Published on: Sep 12 2021

Imagine yourself walking down the grocery store isle and picking up a food product like peanut butter to make your favorite peanut butter and jelly sandwich. You have purchased this product before, but you are now more interested in exactly what is in your food. You see on the ingredient list that your peanut butter contains mono-and diglycerides. You might think to yourself, “Another additive in my food” or say, “What is that?” Even if you don’t know the answer, you may end up placing the peanut butter into your basket only to pick up a chocolate bar in the next aisle that also contains an additive, soy lecithin. Although you have seen this in food products before, you are still curious, “What is that?”. To explain, it is best to describe the category these food additives fall under, emulsifiers or surfactants.

Oil and water mixing

Emulsifiers in Food – What Do They Do?

Emulsifiers in food are used to improve quality or shelf life through strengthening dough in baked goods, stabilizing foams, preventing food from getting stale, or making foods more freeze-thaw stable. They can be derived from a range of products like soy and sunflower lecithin to propylene glycol alginate. Emulsifiers can bind to two liquids that usually do not mix well together. A traditional example is mixing (or rather, trying to mix) oil and water. These fluids don’t like to mix because of their chemical properties. This is where an emulsifier comes into play. Emulsifiers have water loving (hydrophilic) and oil loving (hydrophobic) regions that allow the two immiscible ingredients like water and oil to join. For example, if you pick up ranch dressing, you don’t see oil bubbles dispersed throughout the product. The emulsifiers in the product keep all of the liquids mixed smoothly.

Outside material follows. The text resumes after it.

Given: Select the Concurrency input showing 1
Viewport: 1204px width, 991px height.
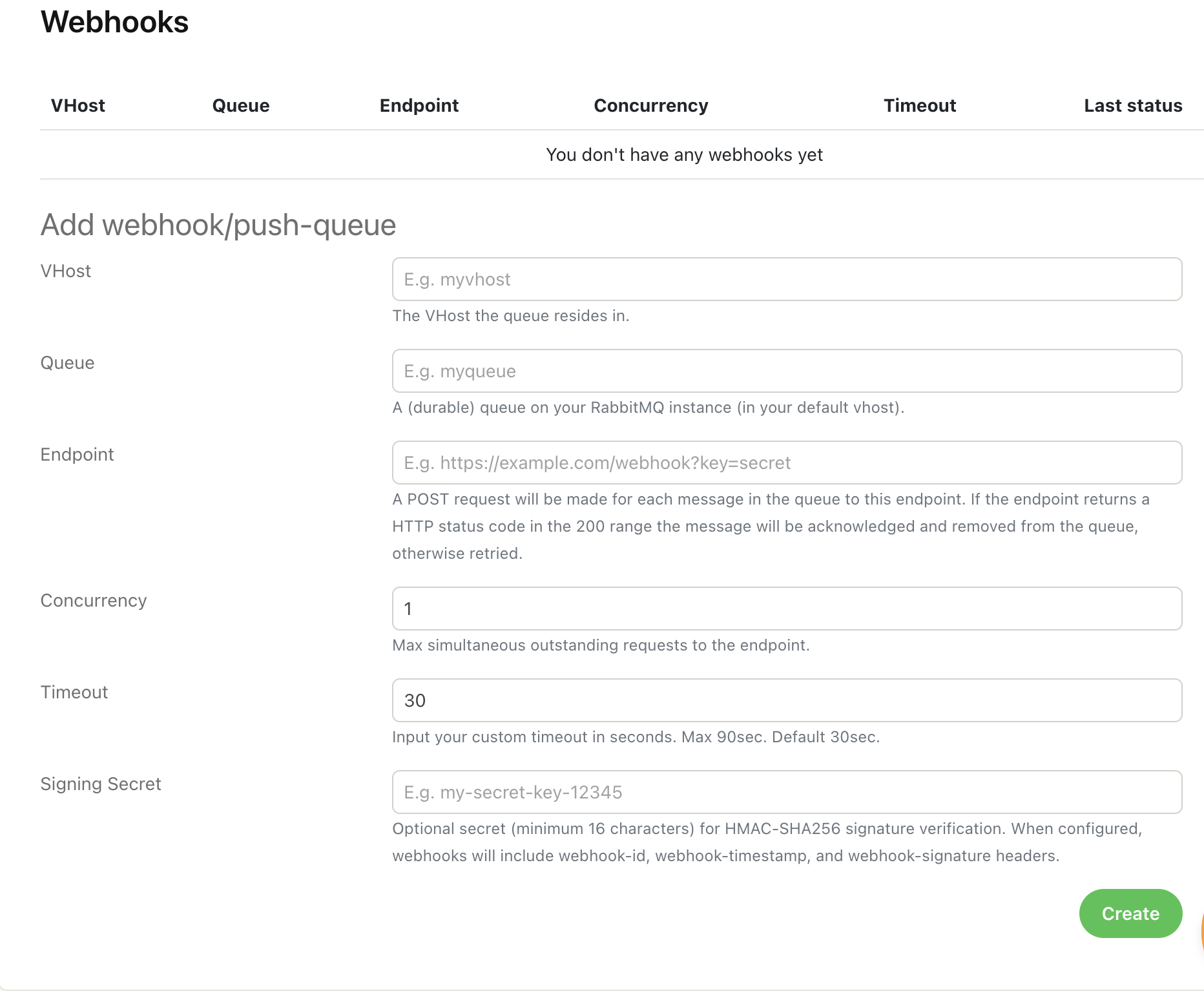Looking at the screenshot, I should coord(787,609).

In the continuing age of decreasing the amount of food additives, it is important to understand why some of them are utilized so heavily in the food industry. Emulsifiers and their function in food allow the consumer to view their food in a consistent, smooth and quality manner. Prior to the addition of an emulsifier like mono- and diglycerides in your peanut butter, you would have had to continuously mix the oil and solid phase together to prevent separation. Food manufacturers add these ingredients to ensure a standard product across the board and to make it more convenient for consumers to use, ultimately saving time.

What Foods Contain Emulsifiers?

Emulsifiers in Baked Goods

Cake, yeast raised goods like donuts, icing, filling, bread and specialty cakes all utilize emulsifiers. When these baked goods lack emulsifiers they show quality defects and negative sensory remarks including; tough, dry, stale or tasteless (Brandt 1996). On top of the negative sensory attributes associated with baked goods, without emulsifiers, shelf life is also reduced.

So what do emulsifiers do in these delicious treats?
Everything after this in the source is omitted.